[begin Extracted data]

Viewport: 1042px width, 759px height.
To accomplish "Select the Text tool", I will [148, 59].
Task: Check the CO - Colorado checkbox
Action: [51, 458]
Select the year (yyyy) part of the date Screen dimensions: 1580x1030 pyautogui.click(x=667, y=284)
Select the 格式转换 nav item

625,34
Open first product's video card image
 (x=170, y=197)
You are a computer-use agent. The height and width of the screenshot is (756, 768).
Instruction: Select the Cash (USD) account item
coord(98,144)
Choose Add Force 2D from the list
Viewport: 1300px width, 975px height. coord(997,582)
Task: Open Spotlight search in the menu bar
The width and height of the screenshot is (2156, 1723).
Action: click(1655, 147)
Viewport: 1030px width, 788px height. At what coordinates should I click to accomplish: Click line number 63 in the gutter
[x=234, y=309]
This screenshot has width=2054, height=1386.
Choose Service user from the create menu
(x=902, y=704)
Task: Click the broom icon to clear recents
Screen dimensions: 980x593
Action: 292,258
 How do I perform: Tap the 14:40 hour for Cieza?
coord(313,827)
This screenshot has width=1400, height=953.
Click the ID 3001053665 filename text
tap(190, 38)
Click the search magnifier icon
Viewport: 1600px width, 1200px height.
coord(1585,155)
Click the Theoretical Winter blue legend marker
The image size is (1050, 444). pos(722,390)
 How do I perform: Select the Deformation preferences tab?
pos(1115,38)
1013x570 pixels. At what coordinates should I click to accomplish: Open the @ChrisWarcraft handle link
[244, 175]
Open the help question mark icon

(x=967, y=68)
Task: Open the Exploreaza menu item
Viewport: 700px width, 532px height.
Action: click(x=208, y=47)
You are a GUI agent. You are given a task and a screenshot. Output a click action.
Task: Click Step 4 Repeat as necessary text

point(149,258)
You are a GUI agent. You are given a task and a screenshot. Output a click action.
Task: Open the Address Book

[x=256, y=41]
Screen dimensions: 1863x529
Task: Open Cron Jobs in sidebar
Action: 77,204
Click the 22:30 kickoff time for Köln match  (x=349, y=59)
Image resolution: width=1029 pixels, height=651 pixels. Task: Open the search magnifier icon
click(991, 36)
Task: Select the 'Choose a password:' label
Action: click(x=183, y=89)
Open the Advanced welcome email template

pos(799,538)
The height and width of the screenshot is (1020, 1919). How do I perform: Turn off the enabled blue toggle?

[end Extracted data]

• Exercise:
Print every line of the listing above again, without changing anything.

• Answer to this exercise:
Viewport: 1042px width, 759px height.
To accomplish "Select the Text tool", I will [148, 59].
Task: Check the CO - Colorado checkbox
Action: [51, 458]
Select the year (yyyy) part of the date Screen dimensions: 1580x1030 pyautogui.click(x=667, y=284)
Select the 格式转换 nav item

625,34
Open first product's video card image
 (x=170, y=197)
You are a computer-use agent. The height and width of the screenshot is (756, 768).
Instruction: Select the Cash (USD) account item
coord(98,144)
Choose Add Force 2D from the list
Viewport: 1300px width, 975px height. coord(997,582)
Task: Open Spotlight search in the menu bar
The width and height of the screenshot is (2156, 1723).
Action: click(1655, 147)
Viewport: 1030px width, 788px height. At what coordinates should I click to accomplish: Click line number 63 in the gutter
[x=234, y=309]
This screenshot has width=2054, height=1386.
Choose Service user from the create menu
(x=902, y=704)
Task: Click the broom icon to clear recents
Screen dimensions: 980x593
Action: 292,258
 How do I perform: Tap the 14:40 hour for Cieza?
coord(313,827)
This screenshot has width=1400, height=953.
Click the ID 3001053665 filename text
tap(190, 38)
Click the search magnifier icon
Viewport: 1600px width, 1200px height.
coord(1585,155)
Click the Theoretical Winter blue legend marker
The image size is (1050, 444). pos(722,390)
 How do I perform: Select the Deformation preferences tab?
pos(1115,38)
1013x570 pixels. At what coordinates should I click to accomplish: Open the @ChrisWarcraft handle link
[244, 175]
Open the help question mark icon

(x=967, y=68)
Task: Open the Exploreaza menu item
Viewport: 700px width, 532px height.
Action: click(x=208, y=47)
You are a GUI agent. You are given a task and a screenshot. Output a click action.
Task: Click Step 4 Repeat as necessary text

point(149,258)
You are a GUI agent. You are given a task and a screenshot. Output a click action.
Task: Open the Address Book

[x=256, y=41]
Screen dimensions: 1863x529
Task: Open Cron Jobs in sidebar
Action: 77,204
Click the 22:30 kickoff time for Köln match  (x=349, y=59)
Image resolution: width=1029 pixels, height=651 pixels. Task: Open the search magnifier icon
click(991, 36)
Task: Select the 'Choose a password:' label
Action: click(x=183, y=89)
Open the Advanced welcome email template

pos(799,538)
The height and width of the screenshot is (1020, 1919). How do I perform: Turn off the enabled blue toggle?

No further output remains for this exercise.